Selected text ▸
++++++++++

# Why can't I get eyelash curlers to work?



## ThePowderPuff (Nov 14, 2009)

Eyelash curlers just don't work for me! What am I doing wrong? I just got the Shu Uemura curler, and it curls my lashes very nicely, but once I get mascara on, they get flat and straight again. I also tried heating the curler. Same problem. What am I doing wrong? Am I the only one not getting anything out of curlers?

I guess I need some curling after the mascara is applied. Can you use an eyelash curler afterwards? I am afraid it will break my eyelashes.

At the moment I get the best result by using a cotton bud and pressing it against my eyelashes, once I have applied my mascara.


----------



## justtobenaked (Nov 14, 2009)

Quote:

   Originally Posted by *Katjamo* 

 
_Eyelash curlers just don't work for me! What am I doing wrong? I just got the Shu Uemura curler, and it curls my lashes very nicely, but once I get mascara on, they get flat and straight again. I also tried heating the curler. Same problem. What am I doing wrong? Am I the only one not getting anything out of curlers?

I guess I need some curling after the mascara is applied. Can you use an eyelash curler afterwards? I am afraid it will break my eyelashes.

At the moment I get the best result by using a cotton bud and pressing it against my eyelashes, once I have applied my mascara._

 
I find that when I curl the ends too it helps...and I use the dollar curler by ELF with the black handles and it has worked the best over any of them! GL


----------



## Donut (Nov 14, 2009)

++++++++++

Dataset rows
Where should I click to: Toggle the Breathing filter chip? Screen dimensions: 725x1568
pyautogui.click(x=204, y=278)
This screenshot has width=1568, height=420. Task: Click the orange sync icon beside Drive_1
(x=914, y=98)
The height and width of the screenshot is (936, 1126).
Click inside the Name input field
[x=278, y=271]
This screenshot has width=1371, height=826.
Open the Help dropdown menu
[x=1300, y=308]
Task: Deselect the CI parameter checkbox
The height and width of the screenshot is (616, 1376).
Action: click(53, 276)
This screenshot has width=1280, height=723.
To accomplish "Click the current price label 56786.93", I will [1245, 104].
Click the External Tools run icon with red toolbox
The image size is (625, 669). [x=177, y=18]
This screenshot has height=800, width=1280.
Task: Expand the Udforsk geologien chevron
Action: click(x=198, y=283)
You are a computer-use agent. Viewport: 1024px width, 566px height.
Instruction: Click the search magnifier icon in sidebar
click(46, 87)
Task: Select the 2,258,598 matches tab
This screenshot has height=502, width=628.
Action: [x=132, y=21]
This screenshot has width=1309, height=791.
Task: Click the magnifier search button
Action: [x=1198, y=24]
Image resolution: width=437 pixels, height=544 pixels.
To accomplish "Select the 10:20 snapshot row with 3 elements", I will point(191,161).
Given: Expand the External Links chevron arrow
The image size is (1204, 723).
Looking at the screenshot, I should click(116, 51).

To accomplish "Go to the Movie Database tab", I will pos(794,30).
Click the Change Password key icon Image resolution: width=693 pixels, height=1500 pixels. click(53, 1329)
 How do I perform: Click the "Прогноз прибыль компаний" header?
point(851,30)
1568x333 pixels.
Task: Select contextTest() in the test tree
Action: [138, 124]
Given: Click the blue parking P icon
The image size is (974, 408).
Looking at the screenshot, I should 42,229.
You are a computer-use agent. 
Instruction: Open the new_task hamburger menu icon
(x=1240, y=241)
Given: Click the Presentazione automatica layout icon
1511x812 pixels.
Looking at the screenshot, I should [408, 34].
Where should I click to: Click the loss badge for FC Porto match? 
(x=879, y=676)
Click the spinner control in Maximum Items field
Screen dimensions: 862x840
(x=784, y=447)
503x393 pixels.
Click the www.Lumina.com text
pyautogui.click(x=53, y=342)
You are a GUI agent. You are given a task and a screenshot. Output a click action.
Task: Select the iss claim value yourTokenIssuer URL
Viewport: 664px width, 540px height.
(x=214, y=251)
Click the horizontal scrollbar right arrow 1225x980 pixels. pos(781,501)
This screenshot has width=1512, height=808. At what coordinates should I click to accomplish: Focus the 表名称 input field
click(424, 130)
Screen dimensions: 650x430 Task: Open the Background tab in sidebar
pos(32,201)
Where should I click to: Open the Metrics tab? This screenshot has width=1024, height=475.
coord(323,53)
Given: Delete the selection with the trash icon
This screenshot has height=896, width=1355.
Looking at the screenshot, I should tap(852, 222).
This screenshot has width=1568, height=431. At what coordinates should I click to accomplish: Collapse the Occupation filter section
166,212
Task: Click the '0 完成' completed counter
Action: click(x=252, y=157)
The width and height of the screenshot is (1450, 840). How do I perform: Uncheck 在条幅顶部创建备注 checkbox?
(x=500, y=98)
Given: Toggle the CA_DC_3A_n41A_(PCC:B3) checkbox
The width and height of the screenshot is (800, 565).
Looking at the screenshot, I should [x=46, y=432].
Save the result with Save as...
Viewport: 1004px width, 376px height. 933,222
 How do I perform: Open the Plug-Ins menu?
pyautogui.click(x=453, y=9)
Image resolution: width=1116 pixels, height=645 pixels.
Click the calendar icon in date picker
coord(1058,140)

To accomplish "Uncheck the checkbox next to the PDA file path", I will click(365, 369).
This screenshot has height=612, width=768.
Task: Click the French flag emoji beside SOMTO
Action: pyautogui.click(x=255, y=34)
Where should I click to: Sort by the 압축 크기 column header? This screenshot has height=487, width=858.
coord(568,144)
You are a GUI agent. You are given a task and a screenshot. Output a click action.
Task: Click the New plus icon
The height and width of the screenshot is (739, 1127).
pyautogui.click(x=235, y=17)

++++++++++

Aim A ▸
In the dataset rows, write out everything from the line containing "This screenshot has width=1568, height=420." down to the line containing "will [1245, 104].", substituting "Uncheck" for "Deselect" and leaving everything else unchanged.
Aim B ▸
Please continue the forum thread about eyelash curlers from the point where it stops.

Written reply A ▸
This screenshot has width=1568, height=420. Task: Click the orange sync icon beside Drive_1
(x=914, y=98)
The height and width of the screenshot is (936, 1126).
Click inside the Name input field
[x=278, y=271]
This screenshot has width=1371, height=826.
Open the Help dropdown menu
[x=1300, y=308]
Task: Uncheck the CI parameter checkbox
The height and width of the screenshot is (616, 1376).
Action: click(53, 276)
This screenshot has width=1280, height=723.
To accomplish "Click the current price label 56786.93", I will [1245, 104].

Written reply B ▸
i used to have the same problem until i switched to waterproof mascara. it has  a different formula and dries faster to hold the curl.

i wouldn't curl after mascara and if the mascara is the problem it prob won't help anyway.


hope this helps


----------



## lauraglou (Nov 14, 2009)

I curl my lashes right at the root and then again half way down the lash. Maybe it's the mascara that's your problem. I've just bought the new YSL singulier mascara and it's awesome at curling lashes as well as thickening and lengthening. My other favourite mascara is Dior Show it totally rocks.


----------



## xxManBeaterxx (Nov 14, 2009)

My lashes are straight and they always seem to resist curlers, i learned i have to apply heat to my lashes first.  I bought the panaonic (i know panasonic??) eye lash heat curler then i curl them using an eyelash curler.


----------



## MizzTropical (Nov 14, 2009)

I would try a good waterproof curling mascara and a primer! Curl your lashes, prime them, and then apply the mascara. Don't curl them afterwards, that always creates a very unnatural look and will ruin the soft pretty curl that you should already have.


----------



## Dreamergirl3 (Nov 14, 2009)

Ditto on trying a waterproof formulation. My lashes did the same thing no matter what mascara I used...if it wasn't waterproof, my lashes would fall right back down and be straight again.

It also helps to 'walk' the curler up your lashes. Curl at the base, unclamp and move up a tiny bit and clamp again. I usually end up curling my lashes in about 4 different places from lash line to the tips.


----------



## Odette (Nov 14, 2009)

Try putting a very light coating of mascara on first (wipe some off on a tissue first if needed) and let it dry a little bit, but not completely dry, then try curling you lashes and applying more coats of mascara. The light coat is basically acting like a holding spray.


----------



## LatteQueen (Nov 15, 2009)

I have the same problem..no matter what lash curler I use..the lashes just fall flat...I have to curl my lashes after I apply my mascara..But don't curl if u use any mascara with fibers in it...dayum talk about lashes sticking to the curler and trying to ply off...not a good feeling there...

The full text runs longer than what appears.